Analysis of recent deal flows gives some backing to the AU’s claim that the institutions that make up the new Africa Club – the African Export-Import Bank (Afreximbank), Trade and Development Bank, Africa Finance Corporation, African Reinsurance Corporation and African Trade and Investment Development Insurance (Atidi) – “have stepped up to support African states during recent times of crisis”.

Biggest of all, the AfDB is well up for the challenge of managing the anticipated huge SDR inflows, one participant told African Energy’s 12-13 March Africa Investment Exchange (AIX) Nairobi event. The AfDB has argued its AAA credit rating would allow it to leverage the funds by as much as four times.

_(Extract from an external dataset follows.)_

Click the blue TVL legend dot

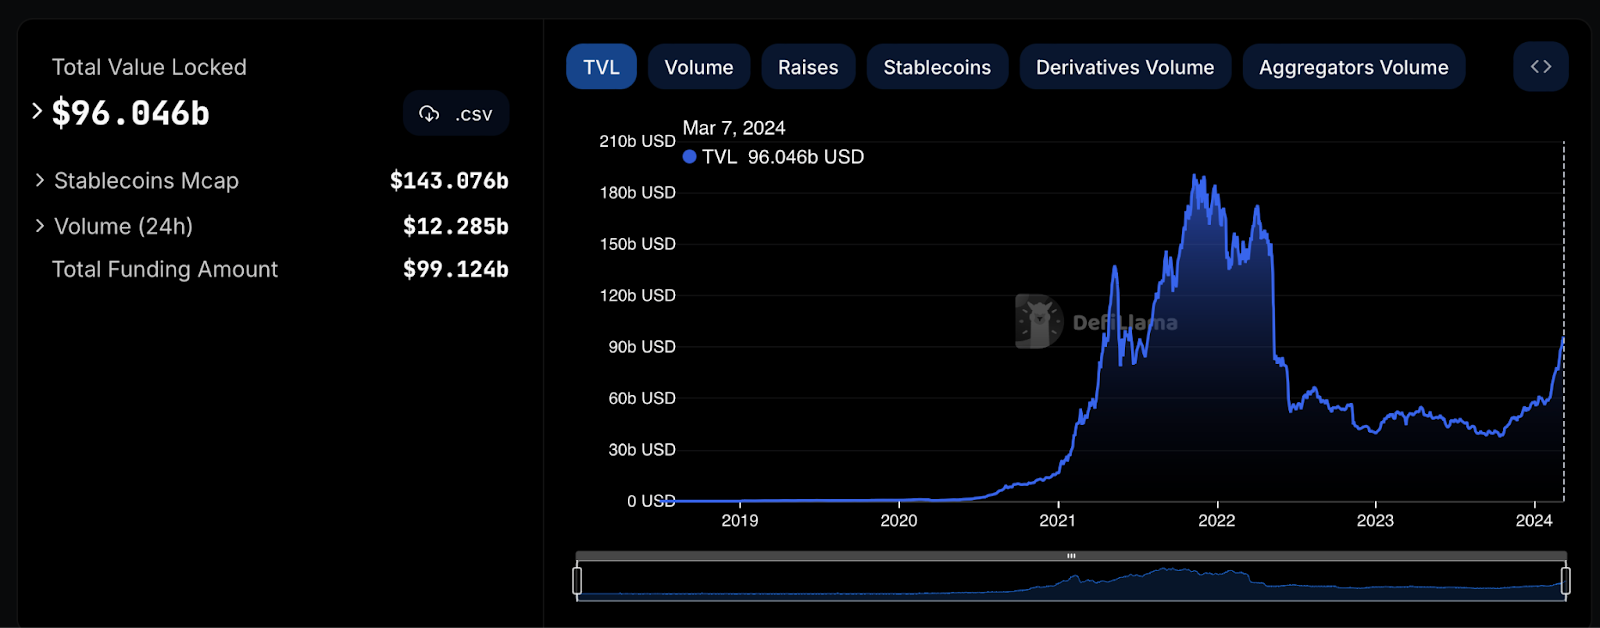point(689,157)
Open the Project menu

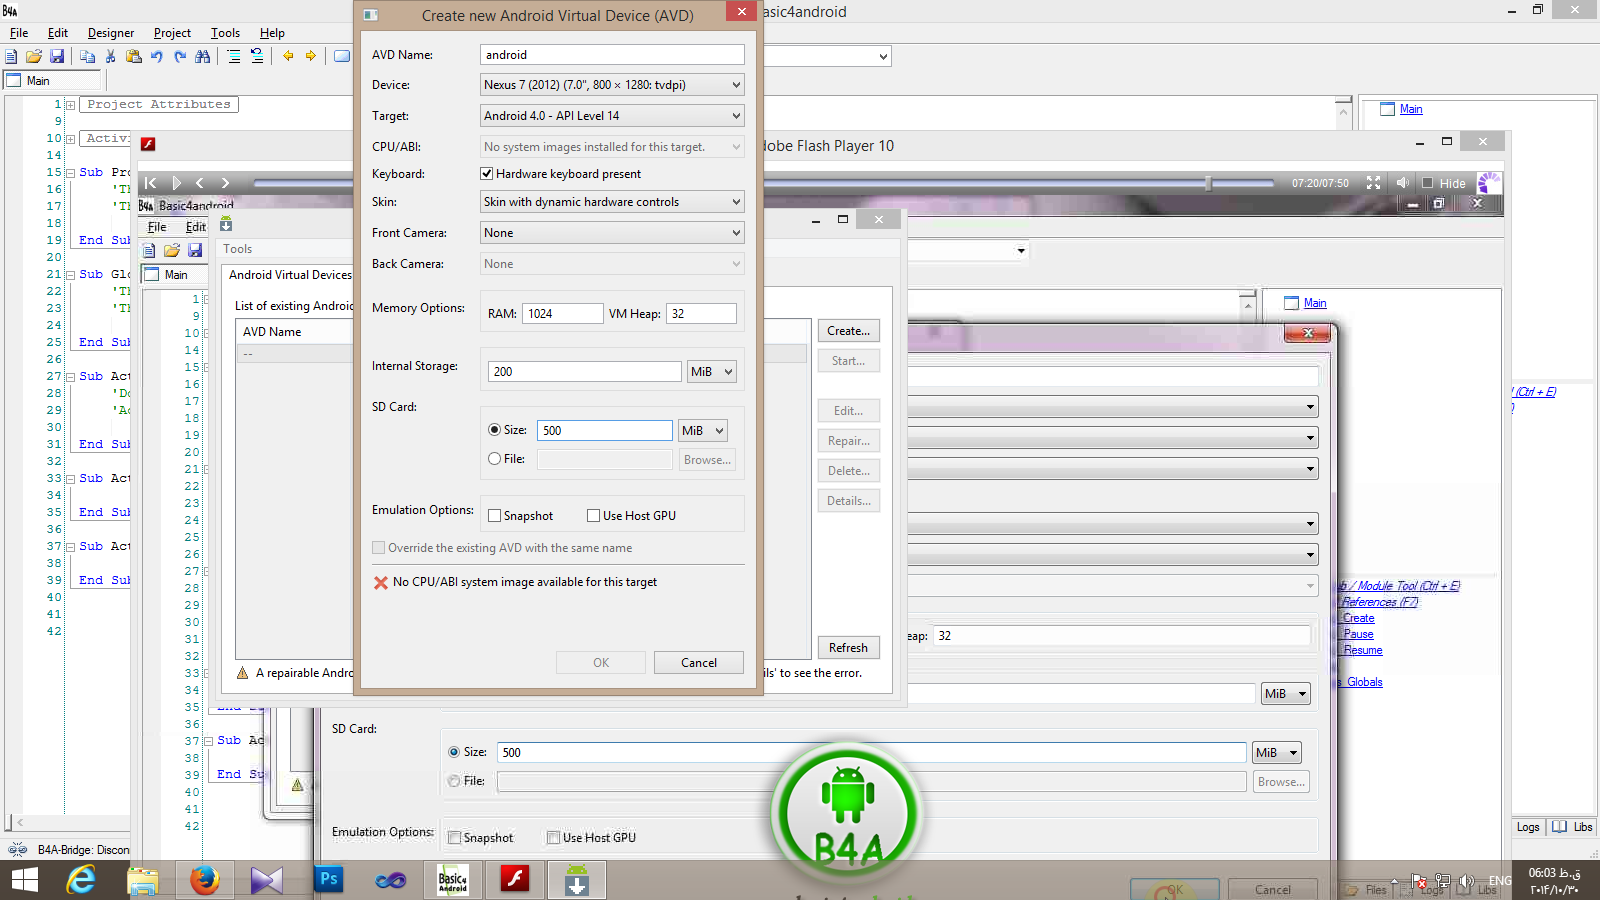(172, 33)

Another AIX: Nairobi participant observed that, after years of preparation, the Eastern Africa Power Pool and other pan-African initiatives were fast getting their act together to take continental transmission and electricity trading into a new, more integrated phase. Increased funding would be well used to create more coherent, integrated Africa-wide infrastructure.

Some bottlenecks are closer to home

Such initiatives will be welcomed by African project developers, who are confronted by persistent infrastructure, financial and political bottlenecks that have undermined many economies over decades.

Some of those bottlenecks may not be fixed by changes to the global financial architecture, but they could be addressed by genuine domestic reform. Referring to the lack of independent power projects (IPPs) in Kenya over the past decade, one delegate at AIX Nairobi said “the money is there for well-structured projects”. It was government interventions in the sector that held up investment flows to IPPs, they added, and it was “for governments to sort out many of these issues”.

The extent that bottlenecks have continued to strangle developments is reflected in the African Energy Live Data platform’s estimate that, while 67GW of new generation capacity was added in 2018-23 – taking grid-connected installed capacity above 250GW across the continent – there was a worrying downward trend, from 49GW of capacity added in 2018-20, to only 16GW in 2021-23 (AE 498).

Substantial new international financial flows might help tackle some of the underlying issues, stemming from under-investment in transmission and the insolvency of utilities and other institutions. The AfDB, WBG and many others are giving more attention to such issues, but it is not the whole answer to deeply intractable problems.